### [Given exercise]
Return verbatim the entries from the line with "How do I perform: Click the words" up to and including the line with "click(394, 295)".

--- START OF Information provided ---

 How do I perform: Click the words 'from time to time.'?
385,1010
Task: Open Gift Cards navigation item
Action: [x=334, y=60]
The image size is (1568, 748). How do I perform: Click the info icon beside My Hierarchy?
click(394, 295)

--- END OF Information provided ---
--- START OF Information provided ---

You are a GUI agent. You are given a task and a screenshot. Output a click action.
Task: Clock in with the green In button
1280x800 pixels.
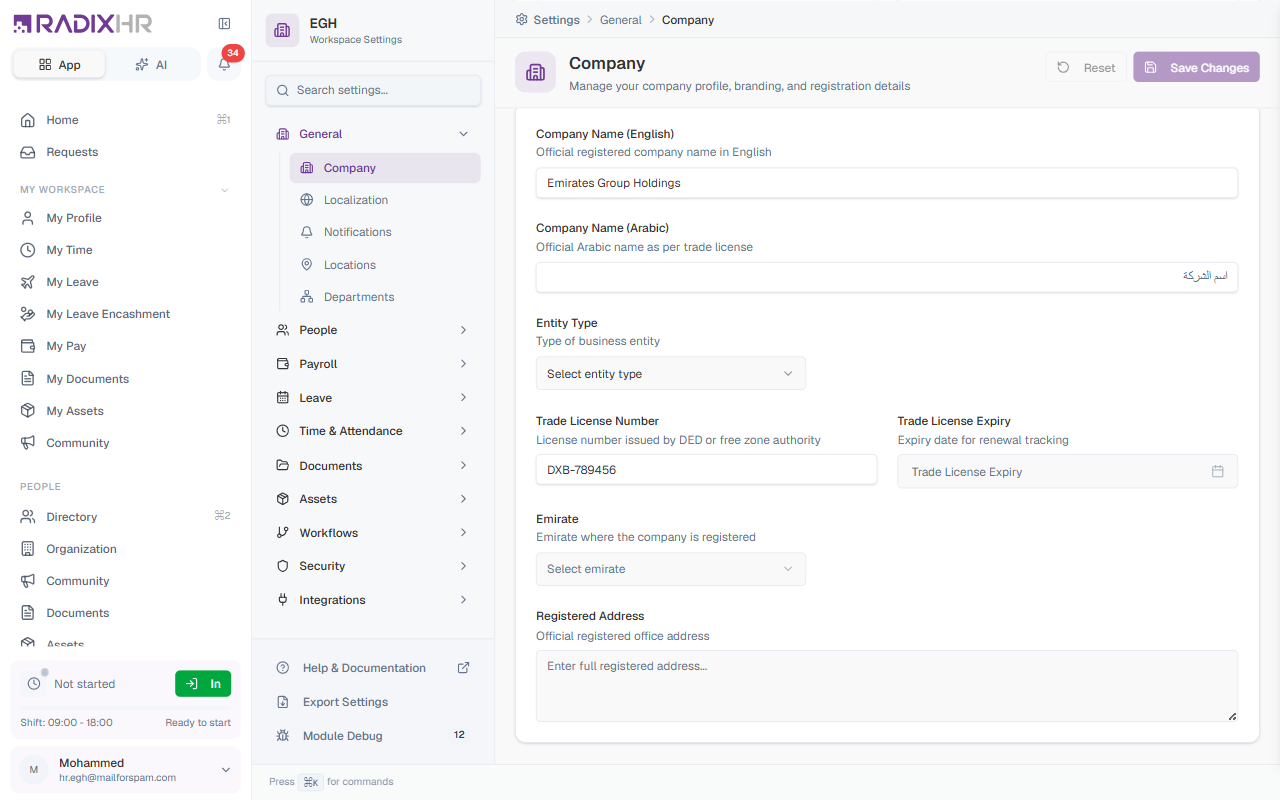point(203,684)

--- END OF Information provided ---

### [Result of the task]
 How do I perform: Click the words 'from time to time.'?
385,1010
Task: Open Gift Cards navigation item
Action: [x=334, y=60]
The image size is (1568, 748). How do I perform: Click the info icon beside My Hierarchy?
click(394, 295)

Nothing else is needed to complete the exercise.